Extracted entries
┄┄┄┄┄┄┄┄┄┄┄┄┄┄┄┄┄┄┄┄
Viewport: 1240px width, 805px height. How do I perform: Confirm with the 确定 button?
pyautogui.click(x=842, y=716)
┄┄┄┄┄┄┄┄┄┄┄┄┄┄┄┄┄┄┄┄
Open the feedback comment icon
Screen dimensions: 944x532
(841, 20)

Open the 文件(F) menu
┄┄┄┄┄┄┄┄┄┄┄┄┄┄┄┄┄┄┄┄
Aim of the task
Scan the entries above. Copy each line that has the string "Open".

Finished task
Open the feedback comment icon
Open the 文件(F) menu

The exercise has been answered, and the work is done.